[start of Rows]

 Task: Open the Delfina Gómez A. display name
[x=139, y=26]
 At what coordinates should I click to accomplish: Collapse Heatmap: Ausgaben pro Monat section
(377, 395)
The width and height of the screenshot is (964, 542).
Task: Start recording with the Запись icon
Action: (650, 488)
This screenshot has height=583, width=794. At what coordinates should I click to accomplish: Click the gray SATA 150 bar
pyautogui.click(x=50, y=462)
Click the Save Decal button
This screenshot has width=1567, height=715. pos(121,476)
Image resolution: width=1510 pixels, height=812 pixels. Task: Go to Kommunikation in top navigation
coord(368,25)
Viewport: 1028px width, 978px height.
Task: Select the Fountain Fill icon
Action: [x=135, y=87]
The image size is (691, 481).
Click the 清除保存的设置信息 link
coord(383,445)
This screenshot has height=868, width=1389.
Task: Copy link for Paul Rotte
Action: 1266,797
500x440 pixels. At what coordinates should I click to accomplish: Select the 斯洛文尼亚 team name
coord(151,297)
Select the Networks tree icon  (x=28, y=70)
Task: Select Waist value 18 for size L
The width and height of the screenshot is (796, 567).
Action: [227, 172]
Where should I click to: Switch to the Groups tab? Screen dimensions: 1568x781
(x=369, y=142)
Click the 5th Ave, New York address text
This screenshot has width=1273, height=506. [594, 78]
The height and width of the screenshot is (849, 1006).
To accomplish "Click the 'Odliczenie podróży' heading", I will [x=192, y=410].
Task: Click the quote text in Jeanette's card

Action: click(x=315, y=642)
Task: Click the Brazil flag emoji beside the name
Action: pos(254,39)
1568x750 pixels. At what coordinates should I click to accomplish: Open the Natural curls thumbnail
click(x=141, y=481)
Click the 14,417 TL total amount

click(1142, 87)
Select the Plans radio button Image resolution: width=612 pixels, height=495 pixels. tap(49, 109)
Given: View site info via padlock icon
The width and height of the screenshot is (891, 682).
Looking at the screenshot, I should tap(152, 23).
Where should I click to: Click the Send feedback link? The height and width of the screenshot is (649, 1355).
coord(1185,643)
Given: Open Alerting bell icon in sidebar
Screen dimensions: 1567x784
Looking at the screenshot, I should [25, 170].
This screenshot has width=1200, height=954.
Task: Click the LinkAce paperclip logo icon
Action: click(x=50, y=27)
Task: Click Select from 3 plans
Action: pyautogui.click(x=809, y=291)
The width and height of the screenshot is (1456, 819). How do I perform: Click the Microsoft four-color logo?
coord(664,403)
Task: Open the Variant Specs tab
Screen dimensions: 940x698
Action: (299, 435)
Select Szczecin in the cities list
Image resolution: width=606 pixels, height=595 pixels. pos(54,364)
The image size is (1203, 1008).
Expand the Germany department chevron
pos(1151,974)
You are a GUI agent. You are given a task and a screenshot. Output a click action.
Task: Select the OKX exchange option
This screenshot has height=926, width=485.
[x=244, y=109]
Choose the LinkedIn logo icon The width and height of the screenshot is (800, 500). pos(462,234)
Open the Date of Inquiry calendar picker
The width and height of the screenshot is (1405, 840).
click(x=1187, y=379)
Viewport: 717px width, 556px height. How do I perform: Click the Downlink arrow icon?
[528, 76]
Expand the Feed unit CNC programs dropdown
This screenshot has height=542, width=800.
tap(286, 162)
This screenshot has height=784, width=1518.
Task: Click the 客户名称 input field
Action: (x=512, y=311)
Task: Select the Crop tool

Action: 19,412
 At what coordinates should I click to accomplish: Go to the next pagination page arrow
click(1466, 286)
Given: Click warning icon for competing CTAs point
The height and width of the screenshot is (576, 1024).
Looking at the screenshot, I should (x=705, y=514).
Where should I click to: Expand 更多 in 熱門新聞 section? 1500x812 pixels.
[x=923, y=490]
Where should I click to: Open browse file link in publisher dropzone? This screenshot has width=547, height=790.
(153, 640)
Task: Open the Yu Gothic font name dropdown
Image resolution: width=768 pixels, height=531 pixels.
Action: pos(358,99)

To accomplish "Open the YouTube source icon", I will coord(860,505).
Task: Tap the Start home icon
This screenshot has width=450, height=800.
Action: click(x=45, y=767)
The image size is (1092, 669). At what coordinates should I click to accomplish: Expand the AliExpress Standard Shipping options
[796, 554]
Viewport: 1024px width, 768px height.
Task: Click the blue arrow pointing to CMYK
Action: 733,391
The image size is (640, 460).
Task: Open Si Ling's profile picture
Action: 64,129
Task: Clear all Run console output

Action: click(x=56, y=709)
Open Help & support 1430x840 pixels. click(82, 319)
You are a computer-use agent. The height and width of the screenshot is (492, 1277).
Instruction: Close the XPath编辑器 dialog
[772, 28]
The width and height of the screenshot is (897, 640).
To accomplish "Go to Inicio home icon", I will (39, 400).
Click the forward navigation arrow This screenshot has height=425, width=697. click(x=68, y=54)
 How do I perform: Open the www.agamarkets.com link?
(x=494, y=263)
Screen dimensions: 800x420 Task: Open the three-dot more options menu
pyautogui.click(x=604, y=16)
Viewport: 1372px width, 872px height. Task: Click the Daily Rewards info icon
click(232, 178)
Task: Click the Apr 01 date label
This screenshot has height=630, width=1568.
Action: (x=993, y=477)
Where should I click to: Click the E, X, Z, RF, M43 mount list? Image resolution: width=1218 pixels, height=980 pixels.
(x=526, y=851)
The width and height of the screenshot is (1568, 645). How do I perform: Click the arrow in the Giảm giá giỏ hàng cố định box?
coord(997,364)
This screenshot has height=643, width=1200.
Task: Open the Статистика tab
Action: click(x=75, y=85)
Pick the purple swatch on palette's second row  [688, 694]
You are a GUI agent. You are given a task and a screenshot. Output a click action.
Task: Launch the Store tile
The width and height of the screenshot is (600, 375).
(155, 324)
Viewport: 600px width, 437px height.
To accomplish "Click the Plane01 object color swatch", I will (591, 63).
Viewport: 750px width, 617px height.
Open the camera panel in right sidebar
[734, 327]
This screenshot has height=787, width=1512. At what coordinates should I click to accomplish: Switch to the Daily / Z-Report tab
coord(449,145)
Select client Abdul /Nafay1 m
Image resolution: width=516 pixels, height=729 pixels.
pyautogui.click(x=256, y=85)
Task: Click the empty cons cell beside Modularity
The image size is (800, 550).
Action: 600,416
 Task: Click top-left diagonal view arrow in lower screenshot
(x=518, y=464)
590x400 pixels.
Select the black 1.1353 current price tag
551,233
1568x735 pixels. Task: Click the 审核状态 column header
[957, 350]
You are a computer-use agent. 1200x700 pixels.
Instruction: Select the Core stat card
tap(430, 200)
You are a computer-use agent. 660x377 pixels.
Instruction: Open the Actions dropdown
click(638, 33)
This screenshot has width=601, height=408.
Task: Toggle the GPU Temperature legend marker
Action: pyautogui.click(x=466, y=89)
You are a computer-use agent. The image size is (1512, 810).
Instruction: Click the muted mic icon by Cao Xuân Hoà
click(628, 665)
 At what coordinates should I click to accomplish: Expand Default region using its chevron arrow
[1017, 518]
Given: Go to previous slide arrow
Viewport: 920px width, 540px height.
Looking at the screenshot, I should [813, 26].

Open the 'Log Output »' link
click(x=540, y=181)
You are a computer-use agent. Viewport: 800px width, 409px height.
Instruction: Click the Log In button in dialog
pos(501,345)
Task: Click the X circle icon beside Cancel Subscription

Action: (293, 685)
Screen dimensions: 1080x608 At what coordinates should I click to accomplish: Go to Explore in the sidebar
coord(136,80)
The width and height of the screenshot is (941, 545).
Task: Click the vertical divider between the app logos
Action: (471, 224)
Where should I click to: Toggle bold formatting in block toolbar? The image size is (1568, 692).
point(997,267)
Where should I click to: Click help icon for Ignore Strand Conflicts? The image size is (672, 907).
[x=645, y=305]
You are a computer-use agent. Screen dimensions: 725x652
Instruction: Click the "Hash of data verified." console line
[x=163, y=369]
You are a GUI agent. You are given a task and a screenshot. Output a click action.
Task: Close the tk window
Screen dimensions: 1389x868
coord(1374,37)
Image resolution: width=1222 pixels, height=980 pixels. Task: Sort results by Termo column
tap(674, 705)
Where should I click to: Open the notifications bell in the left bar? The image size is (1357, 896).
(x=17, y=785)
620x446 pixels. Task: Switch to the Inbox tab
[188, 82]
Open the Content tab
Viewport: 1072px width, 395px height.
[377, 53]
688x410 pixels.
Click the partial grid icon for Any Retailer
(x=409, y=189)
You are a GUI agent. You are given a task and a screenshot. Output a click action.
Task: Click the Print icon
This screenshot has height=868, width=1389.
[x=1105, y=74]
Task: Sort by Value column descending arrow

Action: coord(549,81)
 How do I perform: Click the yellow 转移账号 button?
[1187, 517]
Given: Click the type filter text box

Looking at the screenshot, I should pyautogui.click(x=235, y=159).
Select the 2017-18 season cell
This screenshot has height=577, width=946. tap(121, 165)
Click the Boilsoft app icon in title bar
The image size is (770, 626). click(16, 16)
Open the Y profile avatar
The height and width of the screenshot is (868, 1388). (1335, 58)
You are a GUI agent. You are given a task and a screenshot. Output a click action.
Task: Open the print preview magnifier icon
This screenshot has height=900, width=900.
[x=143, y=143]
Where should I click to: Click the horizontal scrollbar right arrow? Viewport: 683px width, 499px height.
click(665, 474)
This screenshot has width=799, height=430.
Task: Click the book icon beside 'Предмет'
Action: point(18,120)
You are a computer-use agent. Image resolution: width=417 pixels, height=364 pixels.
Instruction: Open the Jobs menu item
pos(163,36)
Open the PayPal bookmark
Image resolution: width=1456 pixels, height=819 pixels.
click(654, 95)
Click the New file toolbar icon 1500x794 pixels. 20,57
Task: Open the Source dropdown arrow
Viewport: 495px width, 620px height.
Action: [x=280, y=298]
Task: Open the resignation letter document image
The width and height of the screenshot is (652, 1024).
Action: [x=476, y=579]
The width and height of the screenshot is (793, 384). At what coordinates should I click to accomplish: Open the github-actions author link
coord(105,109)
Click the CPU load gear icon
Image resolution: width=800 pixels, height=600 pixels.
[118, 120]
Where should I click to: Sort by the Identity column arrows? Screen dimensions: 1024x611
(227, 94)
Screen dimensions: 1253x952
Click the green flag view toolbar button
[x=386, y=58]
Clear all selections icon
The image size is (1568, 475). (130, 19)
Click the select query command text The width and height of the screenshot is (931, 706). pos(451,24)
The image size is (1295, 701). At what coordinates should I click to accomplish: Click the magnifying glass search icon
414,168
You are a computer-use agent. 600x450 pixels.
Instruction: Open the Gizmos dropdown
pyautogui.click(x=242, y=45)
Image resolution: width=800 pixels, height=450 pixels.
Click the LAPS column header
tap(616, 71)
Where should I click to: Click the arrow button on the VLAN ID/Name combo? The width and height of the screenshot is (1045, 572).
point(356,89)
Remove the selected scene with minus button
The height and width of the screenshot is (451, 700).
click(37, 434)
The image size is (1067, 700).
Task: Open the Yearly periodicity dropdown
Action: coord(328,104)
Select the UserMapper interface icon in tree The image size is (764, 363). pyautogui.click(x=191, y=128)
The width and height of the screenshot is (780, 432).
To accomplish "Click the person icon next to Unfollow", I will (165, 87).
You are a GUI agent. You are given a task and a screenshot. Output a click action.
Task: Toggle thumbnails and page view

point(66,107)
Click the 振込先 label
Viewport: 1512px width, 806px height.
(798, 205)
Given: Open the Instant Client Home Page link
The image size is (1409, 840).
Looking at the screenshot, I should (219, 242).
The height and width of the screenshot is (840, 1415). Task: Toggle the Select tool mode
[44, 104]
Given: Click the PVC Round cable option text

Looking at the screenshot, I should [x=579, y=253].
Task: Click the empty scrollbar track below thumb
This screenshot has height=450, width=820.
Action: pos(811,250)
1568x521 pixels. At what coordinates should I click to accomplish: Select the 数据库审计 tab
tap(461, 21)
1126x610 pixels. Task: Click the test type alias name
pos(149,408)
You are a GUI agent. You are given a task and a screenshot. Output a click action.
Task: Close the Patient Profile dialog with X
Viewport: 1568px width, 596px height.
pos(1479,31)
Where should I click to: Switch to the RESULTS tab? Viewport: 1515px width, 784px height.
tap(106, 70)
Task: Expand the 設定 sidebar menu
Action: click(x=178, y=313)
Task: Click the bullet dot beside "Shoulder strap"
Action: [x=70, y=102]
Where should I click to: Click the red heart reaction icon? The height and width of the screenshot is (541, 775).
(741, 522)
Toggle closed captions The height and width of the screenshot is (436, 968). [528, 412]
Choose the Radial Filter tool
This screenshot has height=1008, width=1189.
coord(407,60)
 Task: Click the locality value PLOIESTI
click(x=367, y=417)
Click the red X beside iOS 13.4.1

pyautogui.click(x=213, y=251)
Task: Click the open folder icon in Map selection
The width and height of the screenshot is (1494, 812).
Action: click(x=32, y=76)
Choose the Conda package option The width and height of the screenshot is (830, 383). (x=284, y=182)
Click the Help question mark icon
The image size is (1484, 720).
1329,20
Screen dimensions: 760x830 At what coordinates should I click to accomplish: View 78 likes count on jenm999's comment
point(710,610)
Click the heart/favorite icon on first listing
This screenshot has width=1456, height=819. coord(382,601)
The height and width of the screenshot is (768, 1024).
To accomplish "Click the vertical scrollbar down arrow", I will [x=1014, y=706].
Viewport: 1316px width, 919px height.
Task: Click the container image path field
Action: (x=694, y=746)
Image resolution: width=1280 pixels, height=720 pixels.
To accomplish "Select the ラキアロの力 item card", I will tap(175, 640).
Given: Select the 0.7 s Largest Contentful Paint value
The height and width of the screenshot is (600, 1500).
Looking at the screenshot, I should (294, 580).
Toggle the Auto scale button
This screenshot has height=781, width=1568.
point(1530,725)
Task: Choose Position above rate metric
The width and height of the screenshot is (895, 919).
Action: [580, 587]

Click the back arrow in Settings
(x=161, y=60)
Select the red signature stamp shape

[end of Rows]

### Requirements
Write out the data above word for word, starting with the line containing "Viewport: 600px width, 437px height." and going on through the line containing "coord(449,145)", with both of those lines included.

### Complete output
Viewport: 600px width, 437px height.
To accomplish "Click the Plane01 object color swatch", I will (591, 63).
Viewport: 750px width, 617px height.
Open the camera panel in right sidebar
[734, 327]
This screenshot has height=787, width=1512. At what coordinates should I click to accomplish: Switch to the Daily / Z-Report tab
coord(449,145)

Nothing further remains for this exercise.